• Requirement
Using the listing below, copy exactly the lines from the one containing "Task: Select the XXS size row label" to the one containing "is (448, 868).", both lines included, and no others.

• Extracted information
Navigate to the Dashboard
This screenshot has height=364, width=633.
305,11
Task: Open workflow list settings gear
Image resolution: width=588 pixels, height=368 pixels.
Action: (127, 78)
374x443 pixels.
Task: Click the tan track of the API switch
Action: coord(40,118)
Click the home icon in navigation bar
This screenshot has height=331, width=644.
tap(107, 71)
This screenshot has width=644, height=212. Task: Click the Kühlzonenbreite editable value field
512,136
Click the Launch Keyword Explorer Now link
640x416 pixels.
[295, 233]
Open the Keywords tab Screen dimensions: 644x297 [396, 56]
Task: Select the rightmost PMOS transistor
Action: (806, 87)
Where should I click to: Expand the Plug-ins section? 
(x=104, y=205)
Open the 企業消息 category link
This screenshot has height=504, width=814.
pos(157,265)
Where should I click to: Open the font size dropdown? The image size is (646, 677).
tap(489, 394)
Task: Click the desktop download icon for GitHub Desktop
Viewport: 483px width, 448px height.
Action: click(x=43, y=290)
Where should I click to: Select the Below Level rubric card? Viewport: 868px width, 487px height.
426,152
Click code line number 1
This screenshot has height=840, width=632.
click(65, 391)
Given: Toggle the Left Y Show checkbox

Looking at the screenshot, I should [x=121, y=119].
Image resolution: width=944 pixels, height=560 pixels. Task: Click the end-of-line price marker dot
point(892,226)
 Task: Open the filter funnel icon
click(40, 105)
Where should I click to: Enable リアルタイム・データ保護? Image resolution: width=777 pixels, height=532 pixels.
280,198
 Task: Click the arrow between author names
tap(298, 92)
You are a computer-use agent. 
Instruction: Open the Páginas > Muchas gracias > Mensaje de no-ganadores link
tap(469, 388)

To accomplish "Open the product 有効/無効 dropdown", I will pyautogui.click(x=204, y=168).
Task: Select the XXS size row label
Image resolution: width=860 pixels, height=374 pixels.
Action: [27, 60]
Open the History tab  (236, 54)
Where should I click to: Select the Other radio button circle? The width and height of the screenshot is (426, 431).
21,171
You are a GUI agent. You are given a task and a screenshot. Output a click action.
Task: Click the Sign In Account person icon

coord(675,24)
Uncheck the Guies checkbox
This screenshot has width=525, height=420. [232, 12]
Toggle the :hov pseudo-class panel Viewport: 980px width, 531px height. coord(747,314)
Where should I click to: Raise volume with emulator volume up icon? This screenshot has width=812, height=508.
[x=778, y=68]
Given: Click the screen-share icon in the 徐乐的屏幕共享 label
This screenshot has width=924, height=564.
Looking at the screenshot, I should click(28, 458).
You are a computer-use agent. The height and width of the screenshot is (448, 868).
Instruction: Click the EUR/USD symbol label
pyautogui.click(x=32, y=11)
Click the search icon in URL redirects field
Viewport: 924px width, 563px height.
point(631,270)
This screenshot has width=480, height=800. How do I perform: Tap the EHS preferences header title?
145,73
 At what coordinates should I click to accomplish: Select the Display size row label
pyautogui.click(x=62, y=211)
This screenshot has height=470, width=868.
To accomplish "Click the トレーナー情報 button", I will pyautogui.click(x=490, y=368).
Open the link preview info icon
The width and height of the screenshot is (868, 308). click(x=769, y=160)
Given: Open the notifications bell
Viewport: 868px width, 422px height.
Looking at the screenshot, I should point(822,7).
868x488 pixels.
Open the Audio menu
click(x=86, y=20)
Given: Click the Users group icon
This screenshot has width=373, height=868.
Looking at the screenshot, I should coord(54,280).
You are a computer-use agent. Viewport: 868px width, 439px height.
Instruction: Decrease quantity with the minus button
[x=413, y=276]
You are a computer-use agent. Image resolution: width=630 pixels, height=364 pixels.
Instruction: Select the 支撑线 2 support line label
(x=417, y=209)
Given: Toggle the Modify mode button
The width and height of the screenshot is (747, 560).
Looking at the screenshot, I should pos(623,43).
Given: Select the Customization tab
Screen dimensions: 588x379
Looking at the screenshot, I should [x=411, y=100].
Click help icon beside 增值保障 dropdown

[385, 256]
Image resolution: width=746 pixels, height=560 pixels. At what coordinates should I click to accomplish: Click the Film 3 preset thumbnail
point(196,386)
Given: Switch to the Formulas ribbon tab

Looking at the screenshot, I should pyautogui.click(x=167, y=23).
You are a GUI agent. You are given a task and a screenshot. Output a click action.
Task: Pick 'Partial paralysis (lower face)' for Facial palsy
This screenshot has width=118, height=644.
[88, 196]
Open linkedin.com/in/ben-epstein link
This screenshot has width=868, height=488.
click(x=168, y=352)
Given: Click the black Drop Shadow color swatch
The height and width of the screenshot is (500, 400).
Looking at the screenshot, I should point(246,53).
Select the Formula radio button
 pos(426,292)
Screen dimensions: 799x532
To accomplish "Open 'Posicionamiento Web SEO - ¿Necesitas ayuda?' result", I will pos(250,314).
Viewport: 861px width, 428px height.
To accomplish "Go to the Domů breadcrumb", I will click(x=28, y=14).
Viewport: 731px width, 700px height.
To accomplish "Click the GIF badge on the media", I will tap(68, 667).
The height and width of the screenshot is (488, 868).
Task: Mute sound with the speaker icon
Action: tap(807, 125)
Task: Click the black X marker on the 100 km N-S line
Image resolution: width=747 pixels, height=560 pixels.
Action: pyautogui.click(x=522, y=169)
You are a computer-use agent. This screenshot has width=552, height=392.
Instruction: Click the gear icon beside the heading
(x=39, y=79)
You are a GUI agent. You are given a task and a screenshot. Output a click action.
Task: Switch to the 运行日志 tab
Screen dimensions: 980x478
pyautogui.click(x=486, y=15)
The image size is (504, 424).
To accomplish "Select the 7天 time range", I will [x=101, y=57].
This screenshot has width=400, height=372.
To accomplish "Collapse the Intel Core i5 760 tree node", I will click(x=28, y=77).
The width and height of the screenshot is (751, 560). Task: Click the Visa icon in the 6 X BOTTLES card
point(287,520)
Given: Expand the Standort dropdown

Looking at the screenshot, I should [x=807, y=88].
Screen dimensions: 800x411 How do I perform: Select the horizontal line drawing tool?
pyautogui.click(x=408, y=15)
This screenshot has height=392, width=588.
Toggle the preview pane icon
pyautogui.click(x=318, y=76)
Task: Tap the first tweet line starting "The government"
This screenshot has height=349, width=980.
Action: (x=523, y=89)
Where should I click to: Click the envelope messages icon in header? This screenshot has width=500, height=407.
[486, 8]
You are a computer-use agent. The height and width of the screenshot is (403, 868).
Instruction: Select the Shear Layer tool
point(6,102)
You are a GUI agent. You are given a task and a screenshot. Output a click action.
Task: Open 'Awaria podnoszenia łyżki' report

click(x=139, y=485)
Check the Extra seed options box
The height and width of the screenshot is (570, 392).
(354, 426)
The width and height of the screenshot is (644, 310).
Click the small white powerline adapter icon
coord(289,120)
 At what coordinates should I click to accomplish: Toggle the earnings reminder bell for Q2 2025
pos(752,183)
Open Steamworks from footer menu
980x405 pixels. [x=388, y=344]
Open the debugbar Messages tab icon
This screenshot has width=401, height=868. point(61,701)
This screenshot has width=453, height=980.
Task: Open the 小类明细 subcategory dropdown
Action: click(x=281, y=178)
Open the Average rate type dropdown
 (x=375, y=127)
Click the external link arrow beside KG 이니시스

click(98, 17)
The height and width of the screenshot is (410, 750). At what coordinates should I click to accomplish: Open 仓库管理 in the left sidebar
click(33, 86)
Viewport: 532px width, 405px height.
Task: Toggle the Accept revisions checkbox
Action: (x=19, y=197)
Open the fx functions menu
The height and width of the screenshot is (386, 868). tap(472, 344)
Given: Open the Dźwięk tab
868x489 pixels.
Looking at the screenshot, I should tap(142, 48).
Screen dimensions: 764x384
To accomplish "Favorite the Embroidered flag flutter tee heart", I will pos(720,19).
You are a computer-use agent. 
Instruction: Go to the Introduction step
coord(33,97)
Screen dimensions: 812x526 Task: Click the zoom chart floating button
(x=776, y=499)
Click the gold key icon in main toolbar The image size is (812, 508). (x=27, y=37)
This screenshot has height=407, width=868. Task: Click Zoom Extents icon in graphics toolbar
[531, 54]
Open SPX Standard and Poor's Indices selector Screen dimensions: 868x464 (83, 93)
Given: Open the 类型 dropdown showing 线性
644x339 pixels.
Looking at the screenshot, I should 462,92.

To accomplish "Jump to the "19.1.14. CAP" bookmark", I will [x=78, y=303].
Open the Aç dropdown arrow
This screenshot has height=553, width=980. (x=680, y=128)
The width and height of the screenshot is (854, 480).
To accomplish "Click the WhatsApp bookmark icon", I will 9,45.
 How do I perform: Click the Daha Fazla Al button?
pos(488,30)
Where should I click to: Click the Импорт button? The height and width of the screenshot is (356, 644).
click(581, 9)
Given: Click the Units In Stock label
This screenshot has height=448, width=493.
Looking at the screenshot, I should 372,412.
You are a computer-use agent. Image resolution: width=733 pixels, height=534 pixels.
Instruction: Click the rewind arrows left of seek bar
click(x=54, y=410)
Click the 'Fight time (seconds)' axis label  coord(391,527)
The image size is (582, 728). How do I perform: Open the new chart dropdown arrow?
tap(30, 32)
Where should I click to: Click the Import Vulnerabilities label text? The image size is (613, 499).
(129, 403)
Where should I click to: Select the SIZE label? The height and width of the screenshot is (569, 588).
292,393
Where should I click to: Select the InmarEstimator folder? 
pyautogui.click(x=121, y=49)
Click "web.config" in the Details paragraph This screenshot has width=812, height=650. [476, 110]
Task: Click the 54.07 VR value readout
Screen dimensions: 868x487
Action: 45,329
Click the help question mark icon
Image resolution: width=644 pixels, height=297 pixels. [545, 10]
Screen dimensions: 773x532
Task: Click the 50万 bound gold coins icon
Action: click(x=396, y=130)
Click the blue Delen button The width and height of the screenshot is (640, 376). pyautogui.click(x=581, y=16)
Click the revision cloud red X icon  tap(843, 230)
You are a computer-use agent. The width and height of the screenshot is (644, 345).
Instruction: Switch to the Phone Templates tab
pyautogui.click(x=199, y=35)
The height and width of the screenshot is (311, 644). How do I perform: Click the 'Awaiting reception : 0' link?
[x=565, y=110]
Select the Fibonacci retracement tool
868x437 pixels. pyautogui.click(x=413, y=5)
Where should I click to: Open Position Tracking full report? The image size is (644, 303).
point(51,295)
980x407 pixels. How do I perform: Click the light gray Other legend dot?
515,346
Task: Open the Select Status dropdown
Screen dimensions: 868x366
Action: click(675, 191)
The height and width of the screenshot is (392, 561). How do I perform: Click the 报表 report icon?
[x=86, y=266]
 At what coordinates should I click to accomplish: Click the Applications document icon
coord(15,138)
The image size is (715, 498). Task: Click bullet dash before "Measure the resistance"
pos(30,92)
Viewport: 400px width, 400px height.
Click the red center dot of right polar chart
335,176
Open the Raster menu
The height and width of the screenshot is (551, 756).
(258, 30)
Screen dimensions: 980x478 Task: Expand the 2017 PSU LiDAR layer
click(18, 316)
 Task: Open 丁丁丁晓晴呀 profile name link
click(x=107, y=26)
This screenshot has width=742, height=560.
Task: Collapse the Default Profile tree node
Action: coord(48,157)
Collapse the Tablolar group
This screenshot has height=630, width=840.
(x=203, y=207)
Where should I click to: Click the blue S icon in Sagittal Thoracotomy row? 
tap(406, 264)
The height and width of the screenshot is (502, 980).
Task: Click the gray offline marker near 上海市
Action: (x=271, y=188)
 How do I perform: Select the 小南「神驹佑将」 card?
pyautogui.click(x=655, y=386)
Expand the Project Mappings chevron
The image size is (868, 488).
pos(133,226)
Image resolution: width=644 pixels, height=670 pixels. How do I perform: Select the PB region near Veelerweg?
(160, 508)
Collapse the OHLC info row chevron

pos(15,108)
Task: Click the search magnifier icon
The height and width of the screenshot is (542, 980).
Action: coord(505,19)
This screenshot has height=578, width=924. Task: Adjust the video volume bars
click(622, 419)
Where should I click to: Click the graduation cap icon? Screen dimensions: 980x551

• Response box
Task: Select the XXS size row label
Image resolution: width=860 pixels, height=374 pixels.
Action: [27, 60]
Open the History tab  (236, 54)
Where should I click to: Select the Other radio button circle? The width and height of the screenshot is (426, 431).
21,171
You are a GUI agent. You are given a task and a screenshot. Output a click action.
Task: Click the Sign In Account person icon

coord(675,24)
Uncheck the Guies checkbox
This screenshot has width=525, height=420. [232, 12]
Toggle the :hov pseudo-class panel Viewport: 980px width, 531px height. coord(747,314)
Where should I click to: Raise volume with emulator volume up icon? This screenshot has width=812, height=508.
[x=778, y=68]
Given: Click the screen-share icon in the 徐乐的屏幕共享 label
This screenshot has width=924, height=564.
Looking at the screenshot, I should click(28, 458).
You are a computer-use agent. The height and width of the screenshot is (448, 868).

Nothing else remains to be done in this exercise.